There's a glaring new question about red light cameras in St.Petersburg -- only the focus is now on the yellow light, and whether it's cheating drivers out of precious time.
The St. Petersburg City Council saw the evidence at their meeting Thursday.
Here is the issue: You approach an intersection and you think you have four seconds to get through. But what happens if the yellow light only lasts three seconds? You get a ticket anyway.
And that may be happening hundreds of times a year.
The issue of short-cycling yellow traffic lights came up at Thursday's St. Petersburg City Council meeting, and one council member proposed action.
"I will be putting forward a new business item that we increase yellow light times," said council man Charles Gerdes.
Meanwhile, the mayor suspended plans for more red light cameras, claiming the current ones are already changing driver behaviors.
"If it is in fact working, I don't know that more is going to make it work any better," Mayor Bill Foster said.
And city traffic engineers are taking a hard look at their sophisticated equipment, looking for an explanation.
"It does give us pause to make sure that that's the answer and that something else isn't happening out there that we -- or really any other traffic engineers in florida and throughout the united states -- haven't seen happen," said transportation director Joe Kubicki.
And the discussion came about because a private citizen with a focused interest came back with more data.
"This is far from an isolated incident," Matt Florell told the council.

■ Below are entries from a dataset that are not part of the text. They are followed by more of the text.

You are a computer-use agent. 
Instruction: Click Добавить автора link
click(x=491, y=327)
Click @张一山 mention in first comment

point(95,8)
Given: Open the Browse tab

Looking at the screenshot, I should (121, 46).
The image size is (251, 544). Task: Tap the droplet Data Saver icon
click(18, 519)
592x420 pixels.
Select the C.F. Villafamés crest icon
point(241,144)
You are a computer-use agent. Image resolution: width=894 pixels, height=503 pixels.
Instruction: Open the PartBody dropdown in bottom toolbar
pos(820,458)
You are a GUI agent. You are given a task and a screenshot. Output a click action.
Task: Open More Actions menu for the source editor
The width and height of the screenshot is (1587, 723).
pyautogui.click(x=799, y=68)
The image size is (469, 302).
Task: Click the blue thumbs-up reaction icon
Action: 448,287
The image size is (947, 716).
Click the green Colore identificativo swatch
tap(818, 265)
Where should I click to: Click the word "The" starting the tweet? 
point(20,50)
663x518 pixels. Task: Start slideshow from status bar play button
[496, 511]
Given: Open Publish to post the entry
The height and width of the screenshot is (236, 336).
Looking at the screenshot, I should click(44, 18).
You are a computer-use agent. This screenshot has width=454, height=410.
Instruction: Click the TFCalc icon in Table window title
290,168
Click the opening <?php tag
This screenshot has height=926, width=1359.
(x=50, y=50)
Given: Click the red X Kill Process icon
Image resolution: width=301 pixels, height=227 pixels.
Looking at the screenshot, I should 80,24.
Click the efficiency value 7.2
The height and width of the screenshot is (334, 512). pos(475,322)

Florell poured through thousands of red light camera citations, and discovered the yellow light sometimes comes up short.
For example, he pointed to a photo of a van that was ticketed. The photo shows it crossed the stop bar one-tenth of a second into the red light.
The yellow light was one-tenth of a second too short.
"It happened 1,645 times in the first 13 months of the program," Florell said.
Florell claims some intersections with cameras have no problems, and some have a lot -- and the variances in yellow times are not always the same.
It's the sort of thing that drives engineers nuts, and not for the first time.
"Some of the things that Matt has brought up, previously we've brought to statewide safety meetings," Kubicki told the council.
In fact, Kubicki admits St. Pete Police no longer sign off on drivers who are only one-tenth of a second into a red.
"I would consider that a victory. That's something I've been asking for since the beginning," Florell said.
Florell calls those "eye-blink citations," because it takes 3-tenths of a second to blink.
The moral of the story: there's nothing unusual about the traffic equipment used in St. Petersburg.
So if short yellow light exist, the best practice might be stop on yellow.